To no one’s surprise, his Project 2025 would eliminate federal transit funding altogether — no matter the consequences for millions of commuters in New York.
To protect New Yorkers and create the green, union jobs we all need to thrive, the governor must start congestion pricing now. The program must be up and running in advance of a potential new Trump administration that will train its vengeance on New York.
For months, Hochul has offered no plan to clean up the mess she made when she stopped congestion pricing and with it construction and manufacturing jobs across New York City, the suburbs and upstate.
With the looming threat of a second Trump administration, time’s up. The governor must strike an agreement with the federal government to secure the funding we need while she can still be sure she has a partner in the White House.
As this season’s storms demonstrated, the urgency of climate change is growing every day. Public transit is one of our most obvious pathways to cut carbon. Transit riders depend on congestion pricing for 23 station accessibility projects and an overhaul of train signals from the 1930s. We also need the funds to adapt our vulnerable infrastructure to rising tides, more rain, and stronger storms.
Hochul’s own Climate Resilience Roadmap for public transit, which she announced in April, is now on the line all due to her flip flop. Transformative projects to safeguard more than 200 subway stations that recently flooded and protect tracks along the Hudson in Westchester are part of the new MTA capital program adopted in September. Tens of thousands of good jobs ride on funding yet to be secured.
The reality is no matter what happens with the federal election, the state budget, or any other political or policy process, Hochul will have to make very difficult choices about how to rank New York’s urgent transit priorities.
She needs every last plausible dollar at her disposal. New Yorkers’ commutes, commuters’ families, and the livelihoods of the people who run the service, perform the maintenance, and make the upgrades and new equipment all rest on a transit system that works.
The whirling political storm of a Trump presidency would almost surely be joined by like minded majorities in Congress only more eager than the president to cut funding for transit, for riders, and to urban communities.

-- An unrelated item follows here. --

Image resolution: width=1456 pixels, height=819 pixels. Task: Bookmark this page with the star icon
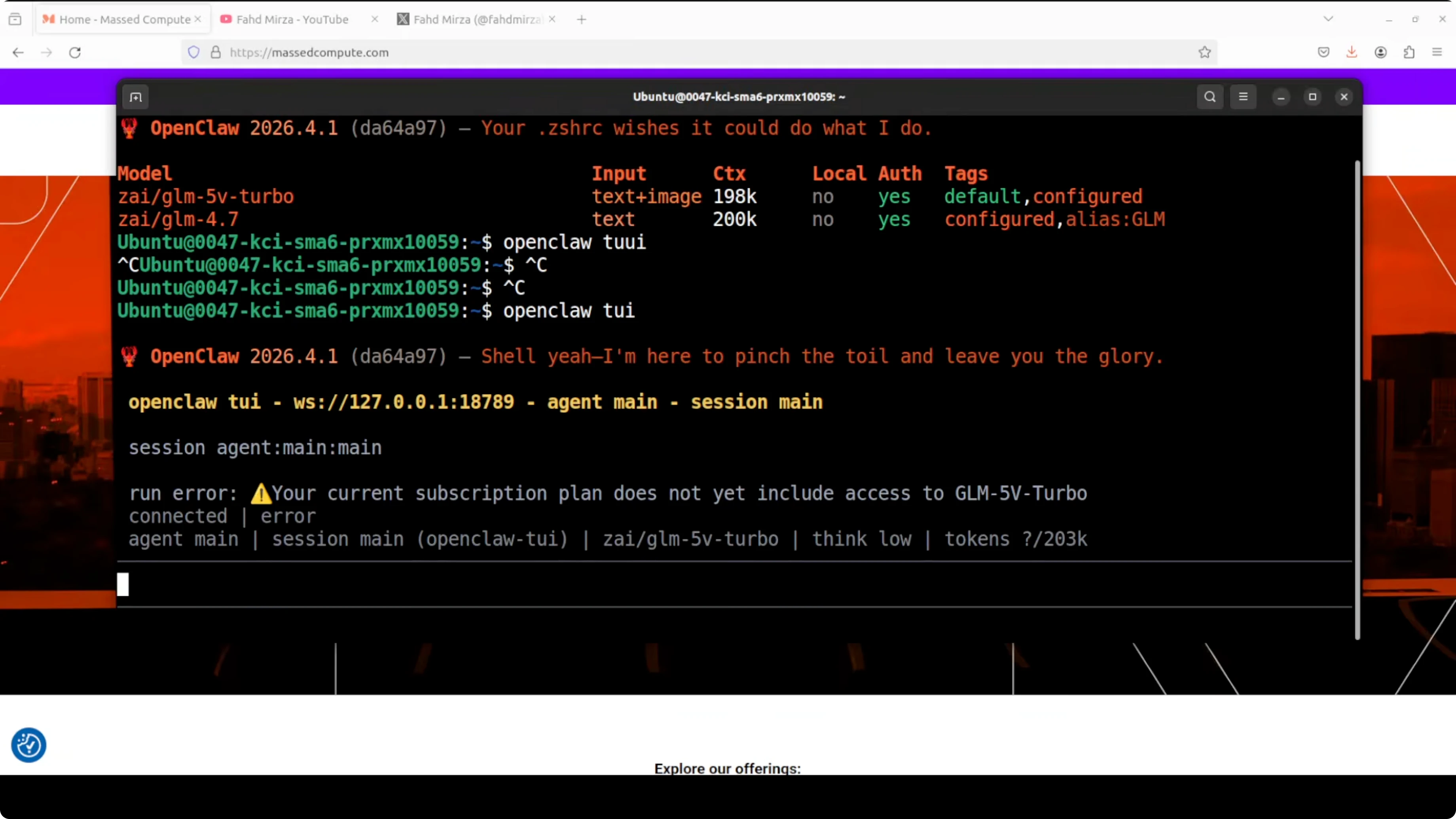(x=1204, y=52)
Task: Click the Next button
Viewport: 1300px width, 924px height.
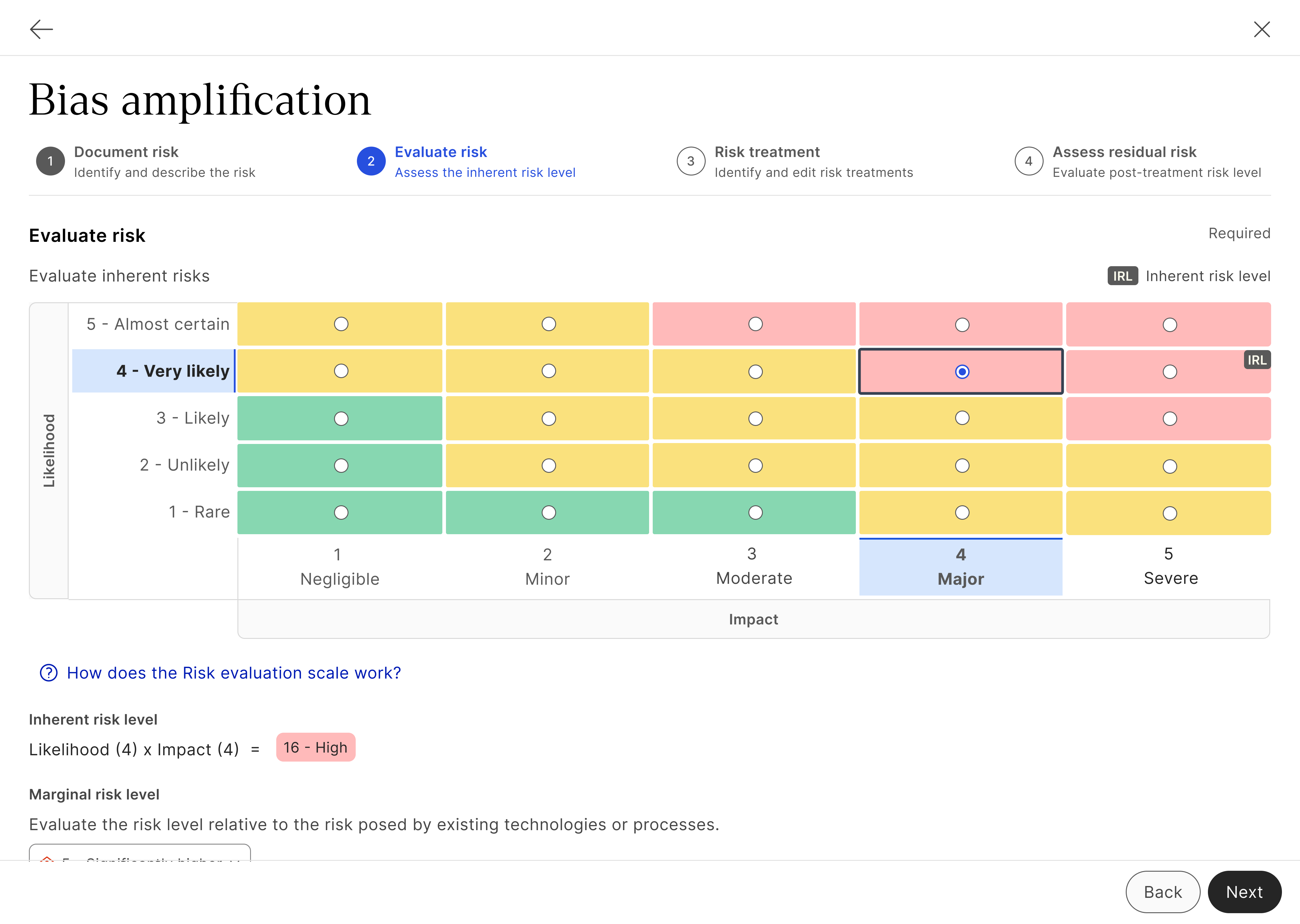Action: [x=1244, y=892]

It’s a zero-sum race to the bottom that we’ve seen before. The sequel will be much more painful and ruthless.
They would make it vastly harder for the governor to take the necessary steps to put thousands of people to work and protect millions of public transit riders from Atlantic storms like Sandy, much less deliver the reliable and accessible service we need and deserve from infrastructure that is in many cases much more than a century old.
Hochul can’t singlehandedly sway the election, nor change the weather. But luckily, she can put vast numbers of New Yorkers to work fixing our subway and protecting it for the future starting right now.
Our governor should act decisively and responsibly today and ensure that New York has as much money as possible to fund the transit system that every New Yorker, our city and households statewide depend on. She must do it.
Plum is executive director of the Riders Alliance. Moore is the executive director of climate and labor justice organization ALIGN and serves on the Riders Alliance board.